PART I - LOCATION
Published online by Cambridge University Press: 05 June 2012
Summary
ONE strain of E. coli bacteria produces a poison, to which it is immune, that kills competing strains. It takes resources to produce the poison, and the strain that produces it pays a cost in reproduction for the privilege of killing competitors. If the poisoner strain evolved from a more peaceful strain of E. coli, how did it get started? According to the large-population, random-encounter model discussed in Chapter 1, it can't. A few mutant poisoners would cause little change to the average fitness of a large peaceful group. They would nevertheless bear the cost of producing the poison, and so have lower average fitness than the natives. Theory is confirmed in the laboratory. If a few mutant poisoners are added to a well-stirred culture of peaceful E. coli, the mutants are gradually eliminated.
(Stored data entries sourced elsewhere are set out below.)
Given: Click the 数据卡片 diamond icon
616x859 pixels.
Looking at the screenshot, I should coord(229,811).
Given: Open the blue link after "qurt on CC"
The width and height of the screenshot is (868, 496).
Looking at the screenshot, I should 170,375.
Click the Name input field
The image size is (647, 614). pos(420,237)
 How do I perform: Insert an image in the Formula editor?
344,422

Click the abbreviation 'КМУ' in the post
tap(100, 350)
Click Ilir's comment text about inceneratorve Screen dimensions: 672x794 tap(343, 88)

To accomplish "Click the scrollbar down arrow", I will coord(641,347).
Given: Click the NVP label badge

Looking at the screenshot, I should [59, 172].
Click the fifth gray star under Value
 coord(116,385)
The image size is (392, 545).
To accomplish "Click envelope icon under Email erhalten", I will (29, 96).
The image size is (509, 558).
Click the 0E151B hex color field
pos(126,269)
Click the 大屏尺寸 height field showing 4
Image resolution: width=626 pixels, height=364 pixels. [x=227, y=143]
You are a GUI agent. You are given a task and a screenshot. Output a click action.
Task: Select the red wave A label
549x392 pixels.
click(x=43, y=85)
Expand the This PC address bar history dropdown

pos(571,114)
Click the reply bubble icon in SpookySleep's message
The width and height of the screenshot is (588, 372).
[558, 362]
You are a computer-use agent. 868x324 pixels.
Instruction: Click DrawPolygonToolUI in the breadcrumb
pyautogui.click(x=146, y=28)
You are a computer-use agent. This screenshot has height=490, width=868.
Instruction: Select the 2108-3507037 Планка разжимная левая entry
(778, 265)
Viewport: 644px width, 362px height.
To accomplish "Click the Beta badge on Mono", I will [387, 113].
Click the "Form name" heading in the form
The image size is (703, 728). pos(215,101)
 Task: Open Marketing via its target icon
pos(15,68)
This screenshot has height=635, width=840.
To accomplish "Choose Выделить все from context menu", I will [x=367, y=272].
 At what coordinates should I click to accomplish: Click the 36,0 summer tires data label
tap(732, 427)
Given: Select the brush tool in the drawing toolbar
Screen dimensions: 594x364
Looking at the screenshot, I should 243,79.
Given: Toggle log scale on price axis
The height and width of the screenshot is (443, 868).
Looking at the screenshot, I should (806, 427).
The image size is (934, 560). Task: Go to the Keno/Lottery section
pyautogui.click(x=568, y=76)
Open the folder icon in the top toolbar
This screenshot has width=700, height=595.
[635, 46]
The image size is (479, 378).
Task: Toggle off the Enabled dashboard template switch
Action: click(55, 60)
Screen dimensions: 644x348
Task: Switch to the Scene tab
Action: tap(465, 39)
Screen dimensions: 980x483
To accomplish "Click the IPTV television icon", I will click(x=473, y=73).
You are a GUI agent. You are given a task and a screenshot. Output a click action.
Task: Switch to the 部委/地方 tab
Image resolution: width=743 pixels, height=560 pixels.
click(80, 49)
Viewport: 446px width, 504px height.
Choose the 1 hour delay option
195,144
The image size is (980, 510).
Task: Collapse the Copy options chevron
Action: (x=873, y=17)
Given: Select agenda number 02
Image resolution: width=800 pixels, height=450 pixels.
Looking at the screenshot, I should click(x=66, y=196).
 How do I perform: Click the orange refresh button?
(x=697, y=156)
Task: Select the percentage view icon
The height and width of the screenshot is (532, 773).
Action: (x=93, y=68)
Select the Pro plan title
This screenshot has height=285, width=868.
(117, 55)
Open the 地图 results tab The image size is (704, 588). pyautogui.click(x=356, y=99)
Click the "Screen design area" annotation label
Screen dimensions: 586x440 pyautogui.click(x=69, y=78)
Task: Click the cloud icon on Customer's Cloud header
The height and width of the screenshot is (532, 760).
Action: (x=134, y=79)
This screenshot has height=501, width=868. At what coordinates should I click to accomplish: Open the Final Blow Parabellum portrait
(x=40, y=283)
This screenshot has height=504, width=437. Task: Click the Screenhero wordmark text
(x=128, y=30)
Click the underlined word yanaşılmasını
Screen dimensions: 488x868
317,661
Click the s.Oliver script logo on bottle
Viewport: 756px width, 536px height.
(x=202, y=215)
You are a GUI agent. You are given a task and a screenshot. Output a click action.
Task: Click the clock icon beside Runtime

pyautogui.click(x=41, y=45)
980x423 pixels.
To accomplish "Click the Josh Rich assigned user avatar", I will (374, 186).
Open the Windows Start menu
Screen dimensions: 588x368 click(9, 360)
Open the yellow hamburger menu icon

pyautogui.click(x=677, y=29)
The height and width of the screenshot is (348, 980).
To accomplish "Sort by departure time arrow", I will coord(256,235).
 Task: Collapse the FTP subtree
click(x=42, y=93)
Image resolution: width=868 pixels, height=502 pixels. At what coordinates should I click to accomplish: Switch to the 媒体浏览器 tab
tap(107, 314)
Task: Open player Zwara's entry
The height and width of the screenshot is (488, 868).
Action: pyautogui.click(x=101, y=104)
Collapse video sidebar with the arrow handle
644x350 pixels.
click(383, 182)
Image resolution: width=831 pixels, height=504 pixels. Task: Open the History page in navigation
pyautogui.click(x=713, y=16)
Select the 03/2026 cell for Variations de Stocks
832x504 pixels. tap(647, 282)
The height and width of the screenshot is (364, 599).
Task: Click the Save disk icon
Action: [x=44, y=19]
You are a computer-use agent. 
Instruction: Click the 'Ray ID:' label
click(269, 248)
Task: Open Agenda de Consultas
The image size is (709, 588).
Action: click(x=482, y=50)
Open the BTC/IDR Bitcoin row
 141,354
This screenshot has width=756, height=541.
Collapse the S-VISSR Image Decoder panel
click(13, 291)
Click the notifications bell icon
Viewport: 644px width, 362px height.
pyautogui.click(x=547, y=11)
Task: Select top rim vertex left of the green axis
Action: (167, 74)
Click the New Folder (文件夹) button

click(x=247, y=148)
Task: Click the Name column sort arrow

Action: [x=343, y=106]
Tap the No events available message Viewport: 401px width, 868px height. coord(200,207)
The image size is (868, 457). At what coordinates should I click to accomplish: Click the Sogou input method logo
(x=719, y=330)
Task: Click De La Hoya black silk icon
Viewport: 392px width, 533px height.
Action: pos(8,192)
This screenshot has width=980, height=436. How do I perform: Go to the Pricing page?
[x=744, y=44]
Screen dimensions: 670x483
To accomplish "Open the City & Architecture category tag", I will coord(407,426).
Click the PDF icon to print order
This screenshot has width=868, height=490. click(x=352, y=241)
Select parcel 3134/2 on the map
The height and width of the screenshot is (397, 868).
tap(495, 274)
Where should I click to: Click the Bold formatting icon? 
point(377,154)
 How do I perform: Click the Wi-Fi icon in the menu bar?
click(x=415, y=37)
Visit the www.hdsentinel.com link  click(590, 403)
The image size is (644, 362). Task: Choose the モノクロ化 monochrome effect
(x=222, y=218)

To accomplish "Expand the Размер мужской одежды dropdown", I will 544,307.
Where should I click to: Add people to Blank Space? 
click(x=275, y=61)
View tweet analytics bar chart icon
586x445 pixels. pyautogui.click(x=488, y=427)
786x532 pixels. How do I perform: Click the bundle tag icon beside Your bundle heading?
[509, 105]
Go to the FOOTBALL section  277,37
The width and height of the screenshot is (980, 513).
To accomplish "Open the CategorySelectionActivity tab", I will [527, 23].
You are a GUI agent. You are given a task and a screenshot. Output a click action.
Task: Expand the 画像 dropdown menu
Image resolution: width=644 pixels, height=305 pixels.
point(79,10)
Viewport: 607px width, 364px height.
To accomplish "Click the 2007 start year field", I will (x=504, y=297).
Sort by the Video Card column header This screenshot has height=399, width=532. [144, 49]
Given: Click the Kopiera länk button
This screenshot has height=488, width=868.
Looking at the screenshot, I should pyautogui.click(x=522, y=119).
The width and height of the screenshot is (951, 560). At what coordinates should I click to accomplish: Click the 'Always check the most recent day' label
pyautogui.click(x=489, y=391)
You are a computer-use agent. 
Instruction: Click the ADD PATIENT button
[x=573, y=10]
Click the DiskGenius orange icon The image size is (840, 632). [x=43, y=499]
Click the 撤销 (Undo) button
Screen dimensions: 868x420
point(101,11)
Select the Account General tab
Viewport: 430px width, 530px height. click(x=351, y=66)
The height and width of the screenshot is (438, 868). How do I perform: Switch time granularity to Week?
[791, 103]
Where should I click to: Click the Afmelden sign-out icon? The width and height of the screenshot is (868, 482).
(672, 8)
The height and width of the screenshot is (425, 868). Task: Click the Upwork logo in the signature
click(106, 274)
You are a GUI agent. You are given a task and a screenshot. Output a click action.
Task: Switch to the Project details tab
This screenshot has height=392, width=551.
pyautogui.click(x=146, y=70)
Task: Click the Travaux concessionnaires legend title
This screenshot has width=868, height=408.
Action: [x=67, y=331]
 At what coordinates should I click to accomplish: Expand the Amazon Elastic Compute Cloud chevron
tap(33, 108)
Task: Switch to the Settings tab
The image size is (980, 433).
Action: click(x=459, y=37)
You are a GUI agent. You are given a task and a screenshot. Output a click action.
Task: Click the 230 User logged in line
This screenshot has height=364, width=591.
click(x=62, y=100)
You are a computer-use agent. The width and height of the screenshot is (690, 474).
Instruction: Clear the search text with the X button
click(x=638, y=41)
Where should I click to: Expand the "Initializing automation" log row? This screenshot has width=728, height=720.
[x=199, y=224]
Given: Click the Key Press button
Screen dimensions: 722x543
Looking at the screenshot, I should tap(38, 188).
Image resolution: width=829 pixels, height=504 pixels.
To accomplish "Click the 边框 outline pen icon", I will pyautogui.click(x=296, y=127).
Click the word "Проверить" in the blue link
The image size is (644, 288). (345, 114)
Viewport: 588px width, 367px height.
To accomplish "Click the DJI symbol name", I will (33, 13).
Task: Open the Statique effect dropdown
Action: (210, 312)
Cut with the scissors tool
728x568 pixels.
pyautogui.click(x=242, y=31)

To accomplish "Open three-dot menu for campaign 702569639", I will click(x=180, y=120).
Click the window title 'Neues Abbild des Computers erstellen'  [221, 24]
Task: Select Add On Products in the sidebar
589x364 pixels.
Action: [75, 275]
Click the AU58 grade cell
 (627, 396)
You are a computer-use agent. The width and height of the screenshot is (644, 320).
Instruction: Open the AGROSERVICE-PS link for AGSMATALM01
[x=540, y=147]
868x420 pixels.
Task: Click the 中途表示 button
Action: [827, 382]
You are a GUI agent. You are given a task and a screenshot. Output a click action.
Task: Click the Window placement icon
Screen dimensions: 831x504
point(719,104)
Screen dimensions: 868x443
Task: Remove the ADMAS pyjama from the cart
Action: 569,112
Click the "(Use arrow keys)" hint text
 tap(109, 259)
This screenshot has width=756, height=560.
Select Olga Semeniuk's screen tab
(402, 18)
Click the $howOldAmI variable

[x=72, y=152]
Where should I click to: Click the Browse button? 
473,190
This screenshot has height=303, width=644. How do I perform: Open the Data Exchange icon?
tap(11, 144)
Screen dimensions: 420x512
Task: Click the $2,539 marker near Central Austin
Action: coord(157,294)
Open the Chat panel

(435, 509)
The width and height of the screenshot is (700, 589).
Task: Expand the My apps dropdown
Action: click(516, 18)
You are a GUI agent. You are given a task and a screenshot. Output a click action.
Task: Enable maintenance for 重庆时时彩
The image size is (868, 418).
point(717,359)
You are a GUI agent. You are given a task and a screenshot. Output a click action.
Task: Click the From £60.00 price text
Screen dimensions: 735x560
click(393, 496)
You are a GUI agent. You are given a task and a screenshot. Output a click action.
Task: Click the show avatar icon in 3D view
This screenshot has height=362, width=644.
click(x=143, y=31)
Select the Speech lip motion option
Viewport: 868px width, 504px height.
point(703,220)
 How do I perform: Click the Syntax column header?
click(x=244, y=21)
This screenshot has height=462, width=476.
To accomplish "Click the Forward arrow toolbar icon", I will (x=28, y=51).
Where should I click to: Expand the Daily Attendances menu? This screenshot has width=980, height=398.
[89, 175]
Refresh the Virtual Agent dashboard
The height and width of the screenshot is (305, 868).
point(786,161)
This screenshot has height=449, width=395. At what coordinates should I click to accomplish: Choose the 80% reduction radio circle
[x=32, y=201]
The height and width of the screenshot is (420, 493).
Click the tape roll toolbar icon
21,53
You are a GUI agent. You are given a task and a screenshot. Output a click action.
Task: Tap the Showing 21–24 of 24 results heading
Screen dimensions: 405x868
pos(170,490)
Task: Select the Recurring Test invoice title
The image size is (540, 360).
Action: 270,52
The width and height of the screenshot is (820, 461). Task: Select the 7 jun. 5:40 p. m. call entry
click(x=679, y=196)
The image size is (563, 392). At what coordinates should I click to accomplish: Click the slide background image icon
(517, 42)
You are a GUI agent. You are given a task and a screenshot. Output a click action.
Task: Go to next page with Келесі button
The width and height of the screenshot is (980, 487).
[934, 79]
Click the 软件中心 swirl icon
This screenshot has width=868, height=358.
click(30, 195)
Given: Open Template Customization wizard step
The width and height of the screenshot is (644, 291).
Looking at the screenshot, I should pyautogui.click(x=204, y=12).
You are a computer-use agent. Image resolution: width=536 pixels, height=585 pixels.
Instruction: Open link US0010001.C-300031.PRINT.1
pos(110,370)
But when the same experiment is performed on agar plates rather than in a well-stirred solution, the poisoners can invade and eventually take over the population. Here theory followed experiment, and theoretical treatments of the local interaction involved also followed, providing analytic explanations of the experimental results. I won't tell the full story here, but I hope that I have told enough to illustrate the importance of spatial structure, location, and local interaction for evolutionary dynamics.
Another illustration, in a rosier hue, comes from the effect of spatial structure on the evolution of cooperation in prisoner's dilemma games. If prisoner's dilemmas are played in a well-mixed large population, the evolutionary dynamics drives cooperation to extinction.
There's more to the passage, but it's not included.